A two-day workshop on coal issues and energy scenarios organised in Nagpur

Nagpur, 12.09.2023: Community Level Capacity Building Workshop on Thermal Power Plant, Coal Issues and Energy Landscape was organized at MLA House (Hostel), Conference Hall, Civil Line, Nagpur on 11-12 September 2023. Around 40 people from thermal power plant affected communities of Madhya Pradesh and Maharashtra participated in the workshop. The two-day workshop was organised by Centre for Financial Accountability New Delhi, Centre for Sustainable Development, Nagpur and Bargi Bandh Visthapit aur Prabhavit Sangh.

The objective of the workshop was to familiarise the participants with the redressal means available to them when they face harmful health, social, and environmental impacts arising from Thermal power projects. Second, the aim was to discuss the emerging trends in the energy landscape and to emphasise the importance of just and equitable energy transition. Third, the purpose was to enable a platform where affected communities can put forward their concerns.

Speaking about India’s Energy Landscape, the role of energy in human society and its sources, such as coal, hydropower and nuclear projects, Anitha Sampath of the Center for Financial Accountability (CFA) talked about the detrimental effects on the environment, health and climate while also elaborating on the advantages and disadvantages of renewable sources of energy.

India’s fossil fuel reserves are limited. Known reserves of oil and natural gas can last up to 18 and 26 years, respectively, depending on current reserves and production rates. India has huge coal reserves (84 billion tonnes) which can last for about 200 years. Increasing ash content of Indian coal from increasing number of thermal power plants as well as associated greenhouse gas emissions are major concerns.

Rajkumar Sinha, from the Bargi Dam Displaced and Affected Association, spoke on the energy landscape of Madhya Pradesh and the contribution of various sources of regionally concentrated energy, and the demand and availability of energy and increasing power consumption by private companies. He said, “Land acquisition law and its real estate, the government and private companies are taking away land from farmers and tribals on a large scale in the name of electricity. What does the land acquisition law say, and how do people use it, and how can they save their land and take it back, is something we need to understand.”

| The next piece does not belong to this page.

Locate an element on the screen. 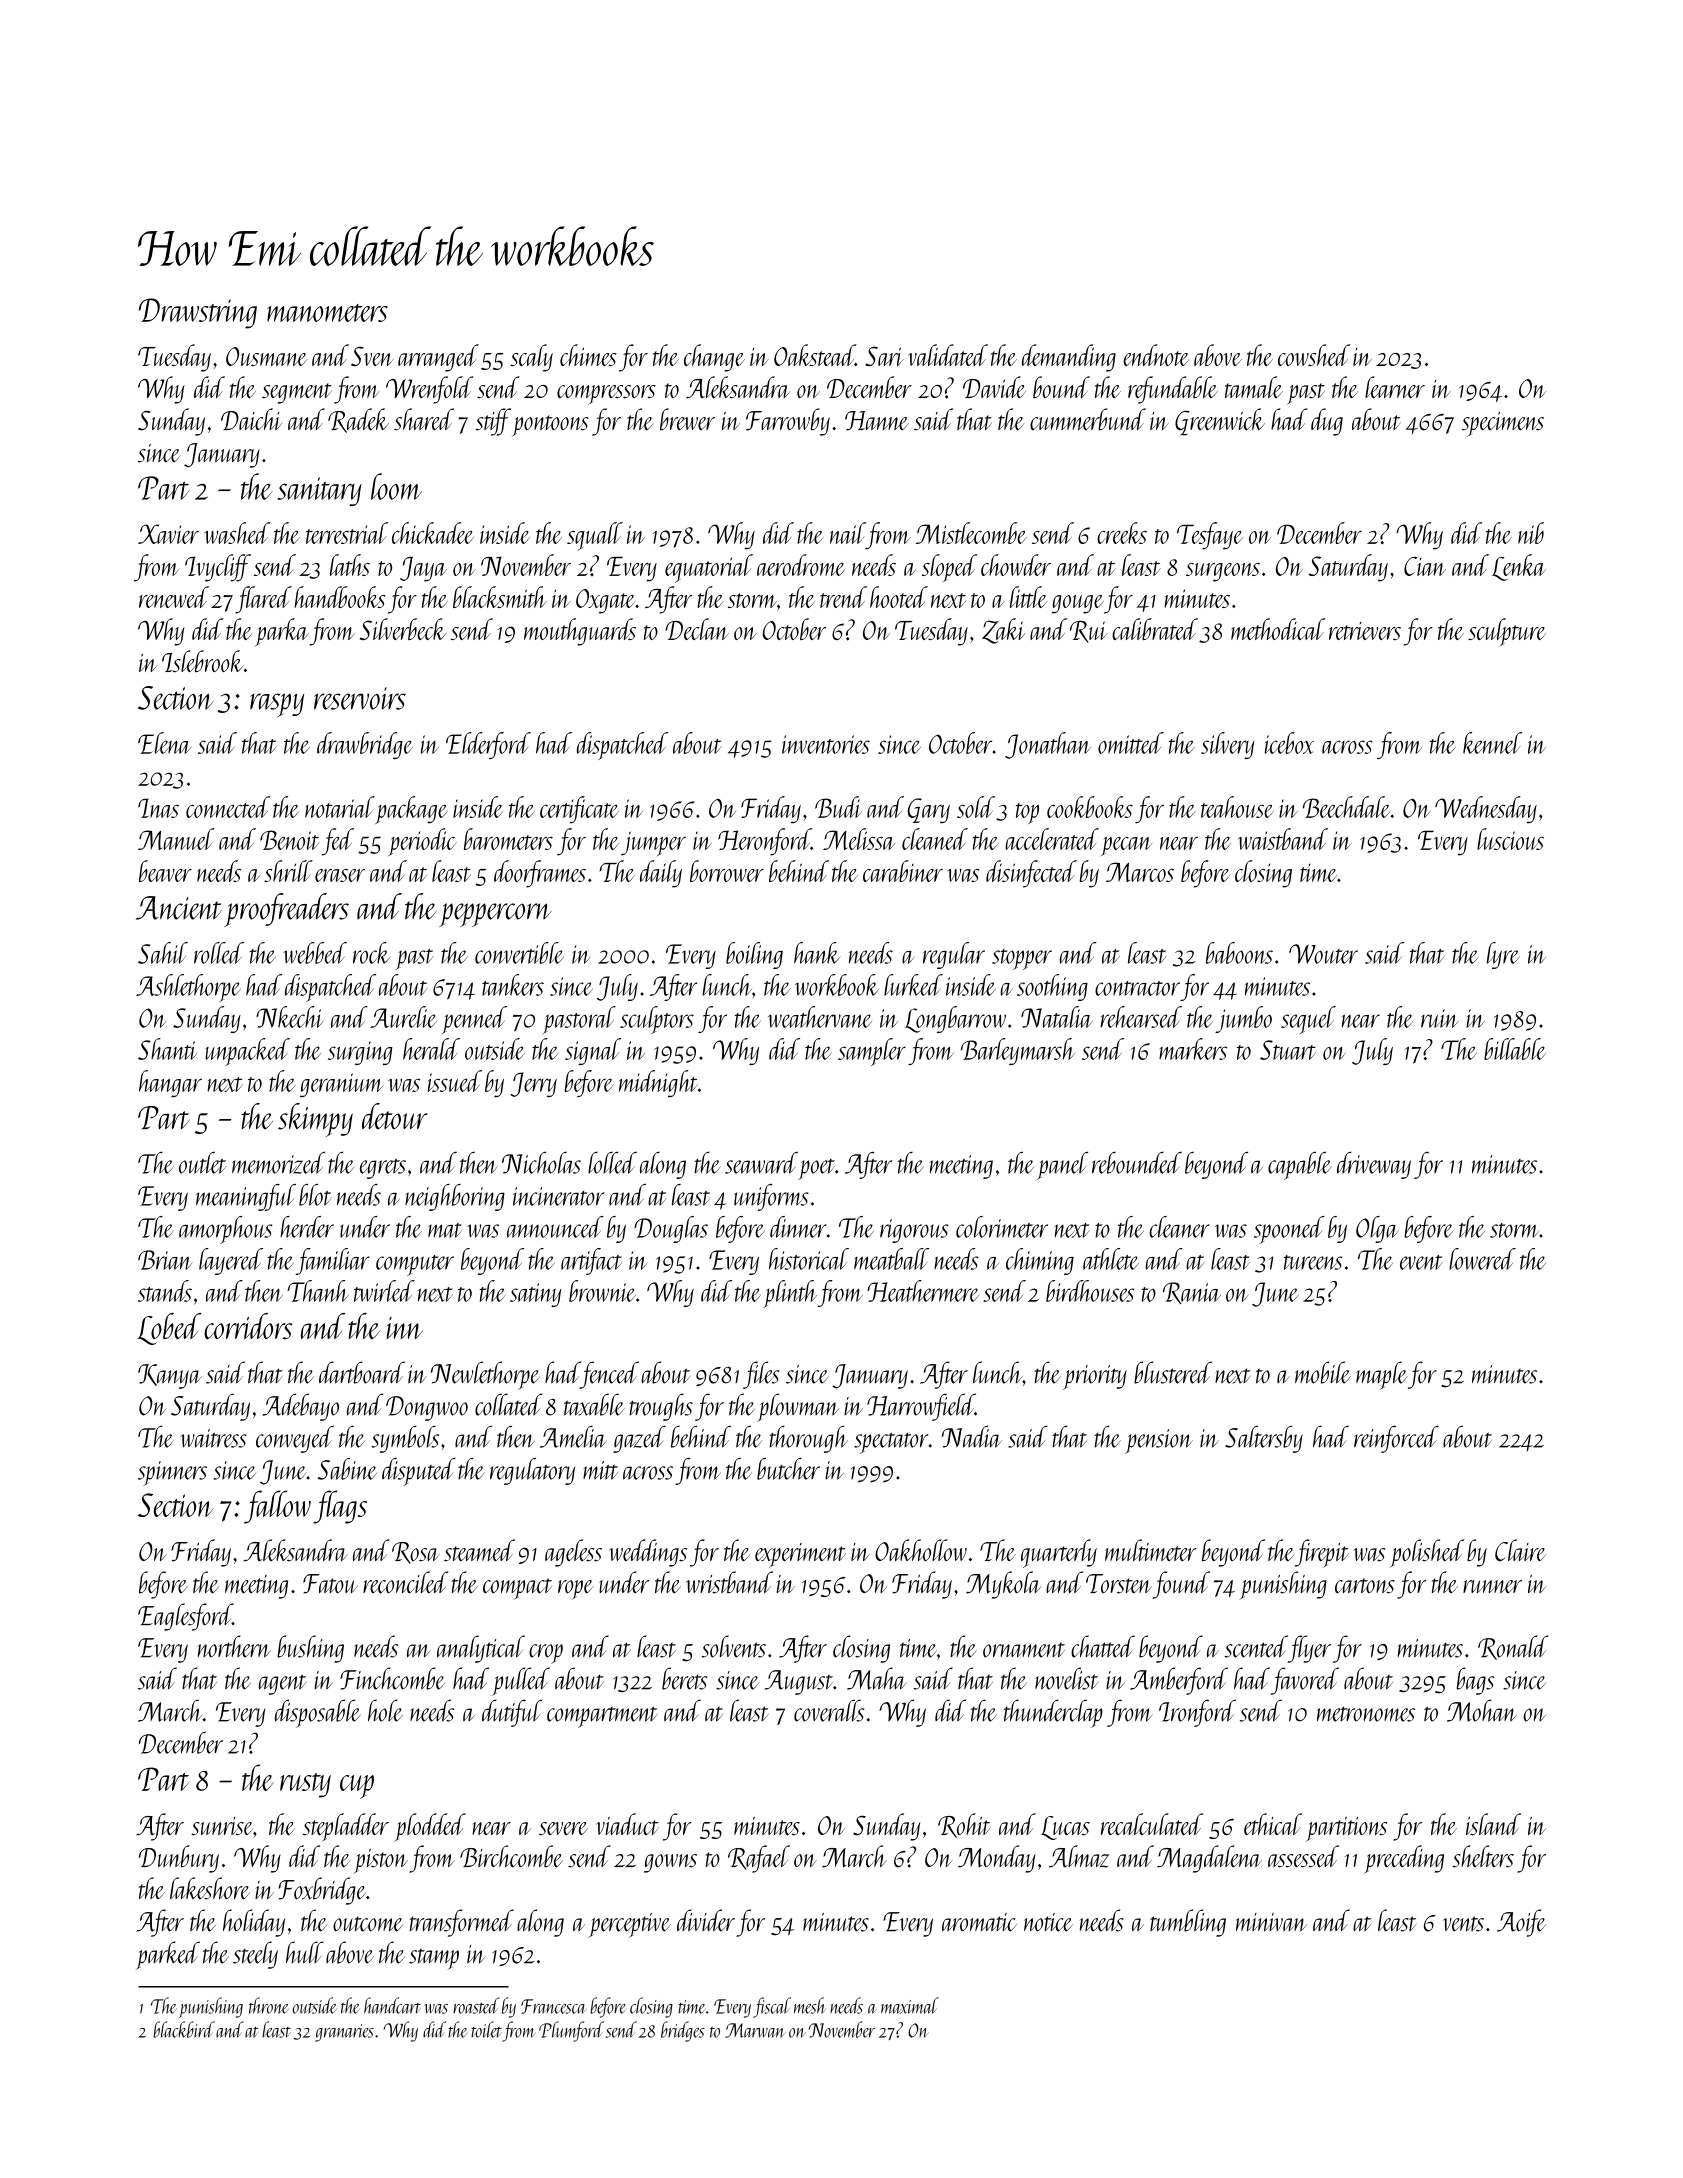  herder is located at coordinates (307, 1227).
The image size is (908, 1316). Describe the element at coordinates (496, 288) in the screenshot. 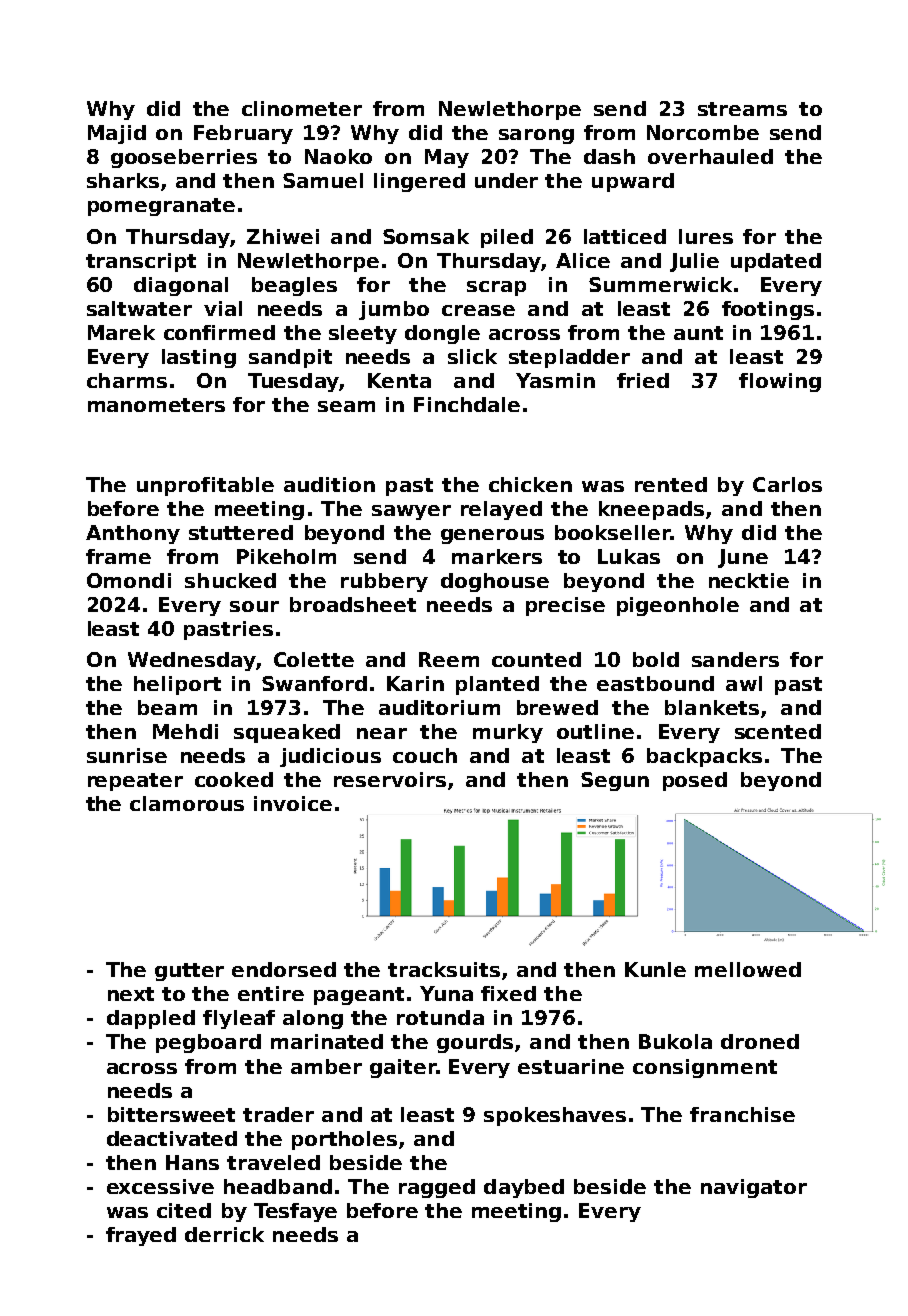

I see `scrap` at that location.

Leena Buddhe of the Center for Sustainable Development explained how to measure and monitor the impact of large energy projects on the environment, water pollution and health and also how to use this data in people’s struggles. A study was conducted by CFSD in 2021 in 21 affected villages around Khaparkheda and Kordi Thermal Power Plant in Nagpur district where water and dust samples were taken from 25 locations and it was found that the quality of water in these villages is quite poor. Due to which, the health of the people of these 21 villages is being affected.

Amitanshu Verma, senior researcher at the Center for Financial Accountability, New Delhi, shed light on institutions providing energy finance. He said, “Banks financing energy projects are becoming socially and environmentally responsible. Loans should not be given to projects which cause displacement, health and environmental impacts.” Amitanshu Verma said that banks and financial institutions need to implement a comprehensive accountability system.

Jammu Anand from Nagpur highlighted the energy consumption scenario in urban areas. He said, “Energy availability for poor and marginalized communities, large scale electricity being provided to industries and large shopping malls in the name of urbanization, changing lifestyles in cities to understand the increasing use of energy. It is also important to understand that does the entire population of a city use energy equally? Otherwise, it is necessary to find out that which component in the city uses more energy and who pays the price?”
This issue also came up that the way cities are being built increases energy consumption uncontrollably. So we have to find new options for urban expansion.

The Government of India has been continuously emphasizing the construction of large projects in the name of development of the country for the last few decades. These projects are being viewed in relation to the growth rate of India’s Gross Domestic Product. We know that on the one hand, private companies are constantly increasing their control over natural resources in the name of energy, and on the other hand, companies are looting public money in the name of development.

Around 40 people from the communities and organizations affected by Madhya Pradesh’s Jhabua Thermal Power Plant, Gadarwara Thermal Power Plant, Chutka Nuclear Project, Today Energy and Maharashtra’s Koradi Thermal Power Plant, Khapadkheda Thermal Power Plant, Chandrapur Thermal Power Plant and Mauda Thermal Power Plant, participated in the workshop and shared their experiences.